Exercise requirements:
1. In two sentences, what does the article report?
2. According to the article, how long did the New Zealand army engineers spend in Iraq?
3. Translate this sentence from the article into Spanish: "Cullen denied this to Radio New Zealand and was supported by the current leader of the Labour Party, Phil Goff, who was foreign minister at the time."
------ Extract
Source:
DPAWellington - Former New Zealand Prime Minister Helen Clark angrily denounced Wednesday claims in a WikiLeaks document that she sent troops to Iraq in 2003 to ensure the country's dairy giant Fonterra retained UN Oil for Food contracts.
'I am absolutely incensed at the suggestion that some defence ministry personnel seem to have made to US diplomats that there was any connection between my support for sending engineers to do humanitarian work in Iraq with the interests of Fonterra,' she told Radio New Zealand.
'I mean this is simply preposterous.'
Clark, who headed a Labour government from 1999-2008, said the army engineers who spent a year in Iraq from September 2003, performing engineering and humanitarian tasks, were sent in response to a request from the UN Security Council.
A WikiLeaks cable from the US embassy in Wellington to Washington said, 'Senior MOD (Ministry of Defence) officials ... tell us it was not until Finance Minister Michael Cullen pointed out in a subsequent cabinet meeting that New Zealand's absence from Iraq might cost NZ dairy conglomerate Fonterra the lucrative dairy supply contract it enjoyed under the UN Oil for Food programme that the prime minister found a face-saving compromise and sent combat engineers in a non-combat role to Basra.'
Cullen denied this to Radio New Zealand and was supported by the current leader of the Labour Party, Phil Goff, who was foreign minister at the time.
------------
------ Excerpted records
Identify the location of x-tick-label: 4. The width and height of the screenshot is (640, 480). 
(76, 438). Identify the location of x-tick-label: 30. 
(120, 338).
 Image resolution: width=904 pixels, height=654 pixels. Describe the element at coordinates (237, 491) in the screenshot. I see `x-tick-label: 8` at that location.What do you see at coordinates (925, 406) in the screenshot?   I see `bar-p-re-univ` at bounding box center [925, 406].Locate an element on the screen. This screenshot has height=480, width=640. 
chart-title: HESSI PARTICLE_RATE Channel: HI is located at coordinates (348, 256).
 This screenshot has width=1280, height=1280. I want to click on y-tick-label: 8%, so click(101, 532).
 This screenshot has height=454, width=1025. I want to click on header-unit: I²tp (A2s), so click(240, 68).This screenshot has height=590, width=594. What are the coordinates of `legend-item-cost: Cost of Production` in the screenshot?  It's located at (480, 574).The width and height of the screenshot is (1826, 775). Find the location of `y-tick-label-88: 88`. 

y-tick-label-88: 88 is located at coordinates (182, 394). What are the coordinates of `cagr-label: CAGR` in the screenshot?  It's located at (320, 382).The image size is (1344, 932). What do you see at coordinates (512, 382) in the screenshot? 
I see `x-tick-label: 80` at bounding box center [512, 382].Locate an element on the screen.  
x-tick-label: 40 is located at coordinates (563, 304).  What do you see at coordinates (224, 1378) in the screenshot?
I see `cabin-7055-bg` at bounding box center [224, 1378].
------------
Answers for the exercise:
1. Former New Zealand Prime Minister Helen Clark angrily denied claims in a WikiLeaks cable that she sent troops to Iraq in 2003 to protect Fonterra's UN Oil for Food dairy contracts, saying the army engineers went in response to a UN Security Council request. The cable attributed the account to senior defence ministry officials, who cited a cabinet remark by then Finance Minister Michael Cullen; Cullen denied it, and Labour Party leader Phil Goff, foreign minister at the time, supported him.

2. A year, starting in September 2003.

3. Cullen lo negó ante Radio New Zealand y contó con el respaldo del actual líder del Partido Laborista, Phil Goff, que era ministro de Relaciones Exteriores en ese momento.